Crawler
- File Organization With Pathlib
- 1-Page Crawl (Save Homepage to Database)
- Finding Links On a Page
- Visualizing The Link Graph
- 1 Click-Depth Crawl
File Organization With Pathlib
Paths (where stuff is) are always a tricky issue in tech. In Python as with
many programming languages, the default is for a program to look for its
resources in the very same location from which it was run. Consequently, there
is often a file clutter problem. Conversely, if you start organizing
things into an excessively deep subfolder structure, it becomes a pain to find
things. We will strike a compromise by using project names which we will
for now put directly in the pipulate
repo folder. The repo terminology
refers to the fact that it is a git repository.

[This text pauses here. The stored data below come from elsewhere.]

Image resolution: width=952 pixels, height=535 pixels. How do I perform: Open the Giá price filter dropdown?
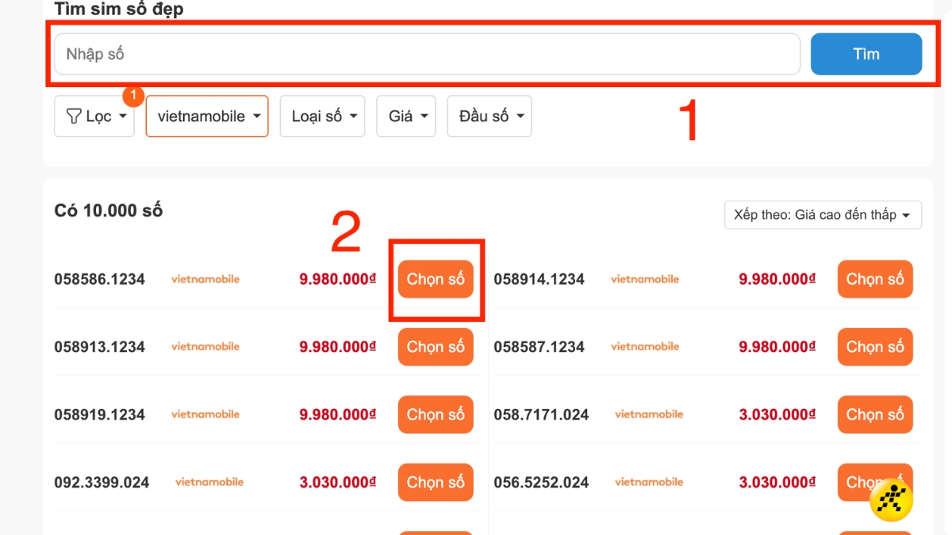tap(406, 117)
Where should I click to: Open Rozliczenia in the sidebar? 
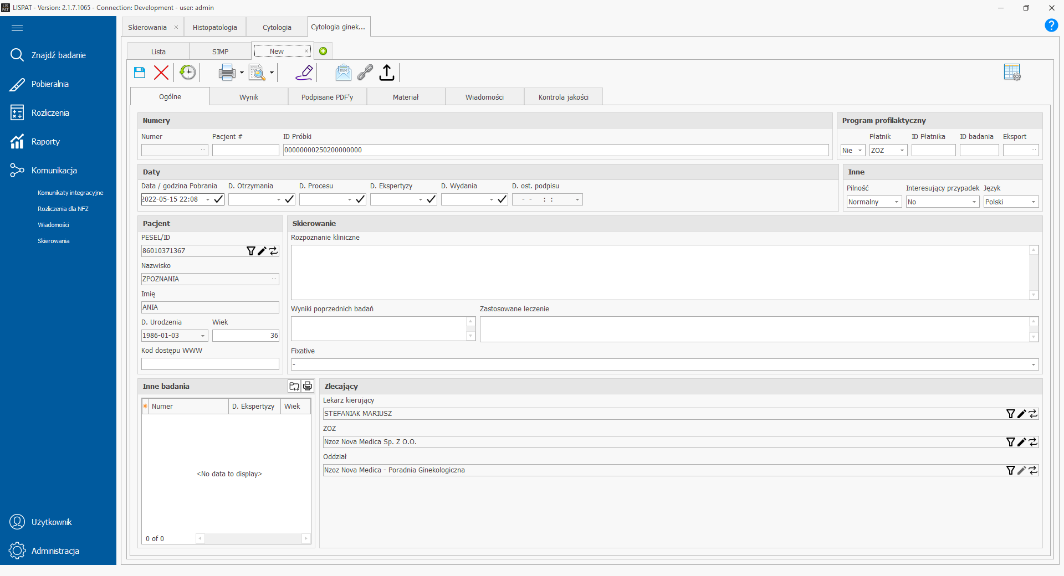(50, 113)
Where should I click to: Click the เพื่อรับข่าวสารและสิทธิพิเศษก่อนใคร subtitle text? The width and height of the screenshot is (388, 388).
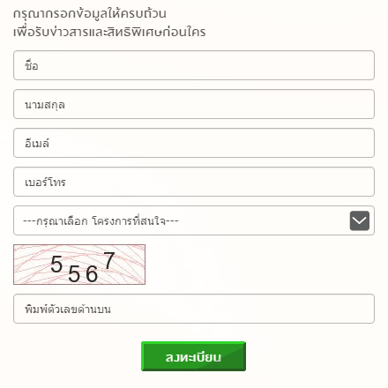[109, 32]
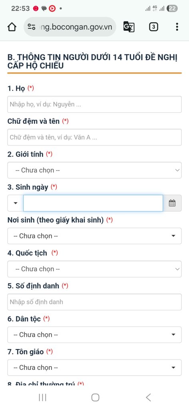Open the Android recent apps button
Image resolution: width=189 pixels, height=409 pixels.
coord(42,397)
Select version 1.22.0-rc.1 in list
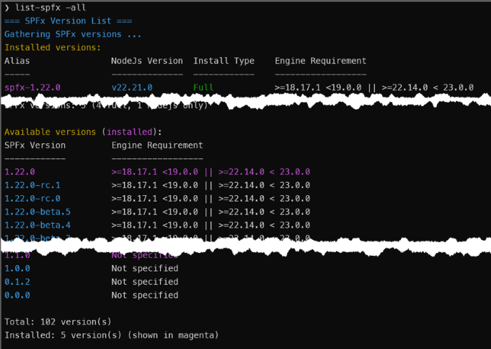 tap(32, 185)
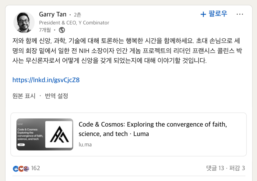Image resolution: width=257 pixels, height=181 pixels.
Task: Click the Love heart reaction icon
Action: pyautogui.click(x=21, y=168)
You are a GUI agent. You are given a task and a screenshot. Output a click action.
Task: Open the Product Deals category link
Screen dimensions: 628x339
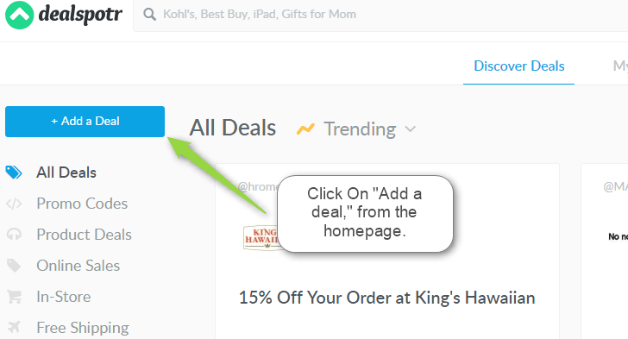(85, 235)
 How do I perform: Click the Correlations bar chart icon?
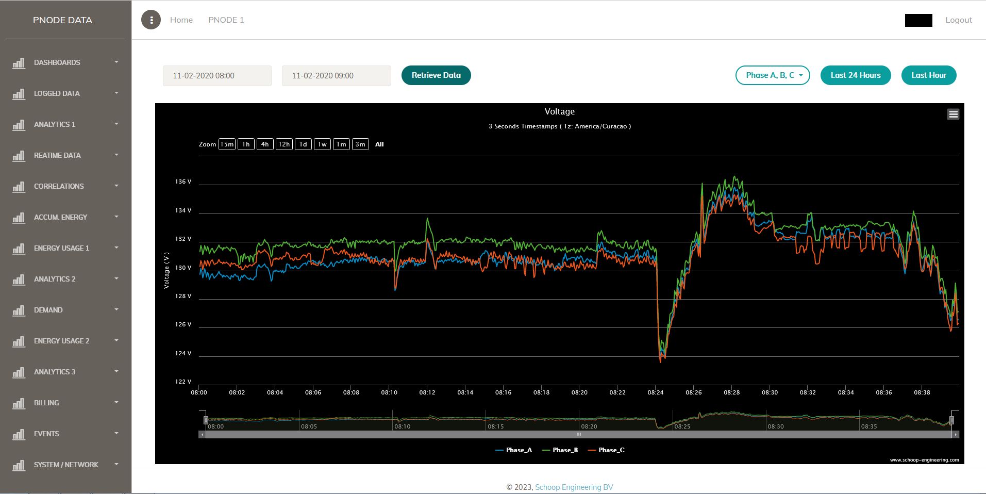pos(19,187)
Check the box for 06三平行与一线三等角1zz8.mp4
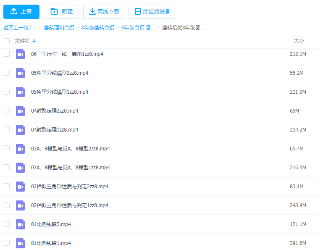The width and height of the screenshot is (318, 250). (x=7, y=54)
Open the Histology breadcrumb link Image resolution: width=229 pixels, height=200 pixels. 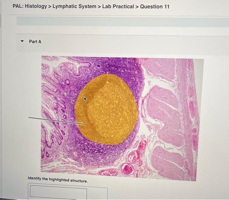tap(36, 6)
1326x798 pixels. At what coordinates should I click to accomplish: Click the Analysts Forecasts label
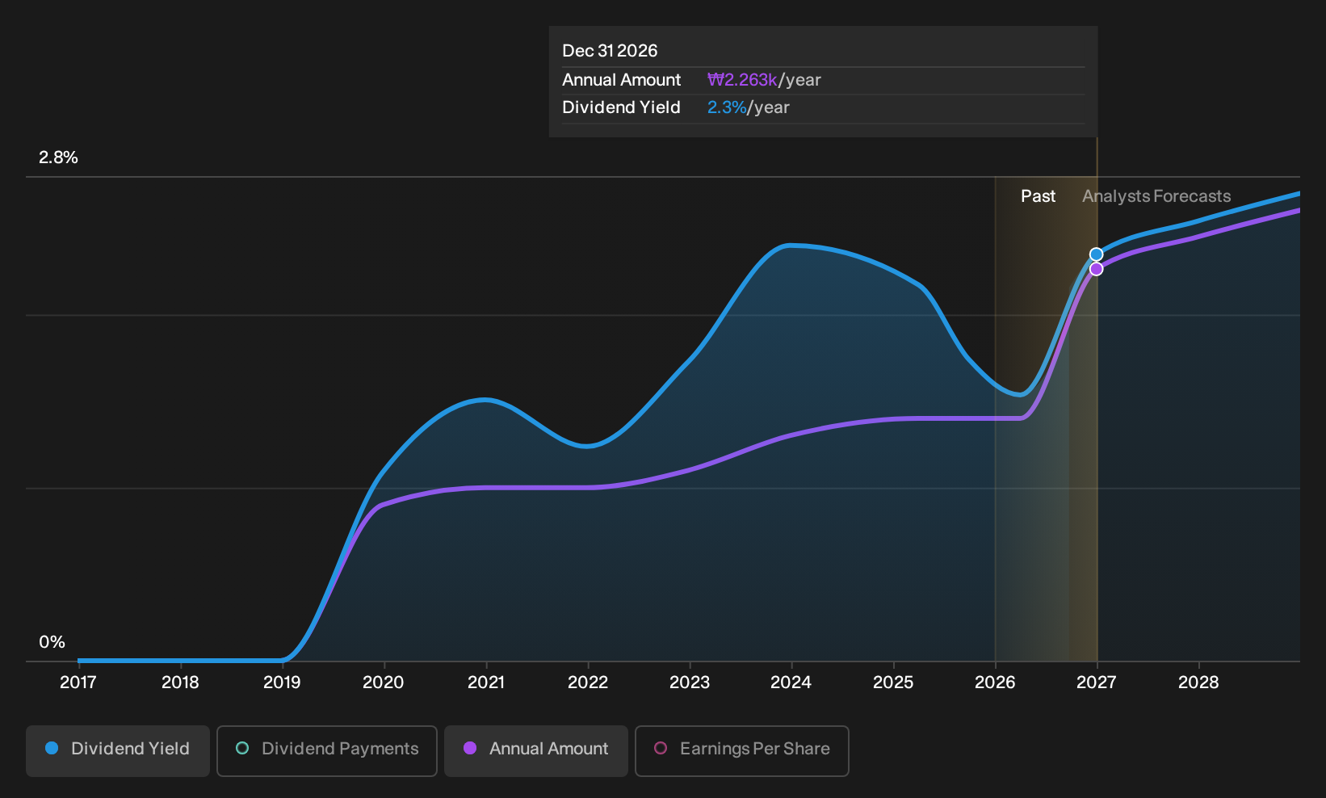[1156, 196]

# filename: 10_Organization.ipynb
from pathlib import Path
project_name = "test"
project_path = Path(project_name)
project_path.mkdir(parents=True, exist_ok=True)
All the files that you see created here with pipulate will also be able to be downloaded from Pipulate on Github.
Using Import for Configuration Values
We are going to want a very prescribed order with these Notebooks. Each step
may be very tiny such as this first one which is for file organization. This is
both a way to learn Python, particularly through Jupyter Notebook, and to
perform a full SEO Audit on a site. We can use the Python import system for
setting global configuration values across all the Notebooks. We simply have to
ensure each Notebook has import config
near the top. Here’s a sample config
file that contains only a project name and a site homepage URL. There are so
many other approaches to configuration files, but this is the easiest, leaning
into Python’s default behavior and strengths.
# file: config.py
name = "example"
site = "https://www.example.com/"
For the sake of education, I’ve made a new notebook 20_Configuration.ipynb
. I
won’t create whole new notebooks for steps this small throughout the project,
but for beginners, making your own module and loading values from an external
file is a big enough step that I want to separate the files. The new Notebook
looks like this:
# filename: 20_Configuration.ipynb
import config
from pathlib import Path
project_path = Path(config.name)
project_path.mkdir(parents=True, exist_ok=True)
1-Page Crawl (Save Homepage to Database)
I am going to keep the overall project as simple as possible. Website crawls
get out of hand fast. It can wind up in the attempt to download hundreds of
thousands of pages with days-long waits, producing network traffic that will
get your IP banned. We are taking a very conservative and cautious approach
here. The example below will simply save the homepage of the site
in your
config.py
file to the storage drive. You can think of it as a 1-page crawl if
you like. This is the same as saving the view-source HTML-code you can
see in the browser for any webpage. It’s actually better because the entire
response object from the requests
call is saved, so you have the
success status code, the response headers and a bunch of other geeky stuff that
could come in common later.
# filename: 30_Homepage.ipynb
import config
import requests
from sqlitedict import SqliteDict as sqldict
user_agent = "Mozilla/5.0 (Windows NT 10.0; Win64; x64) AppleWebKit/537.36 (KHTML, like Gecko) Chrome/116.0.0.0 Safari/537.36"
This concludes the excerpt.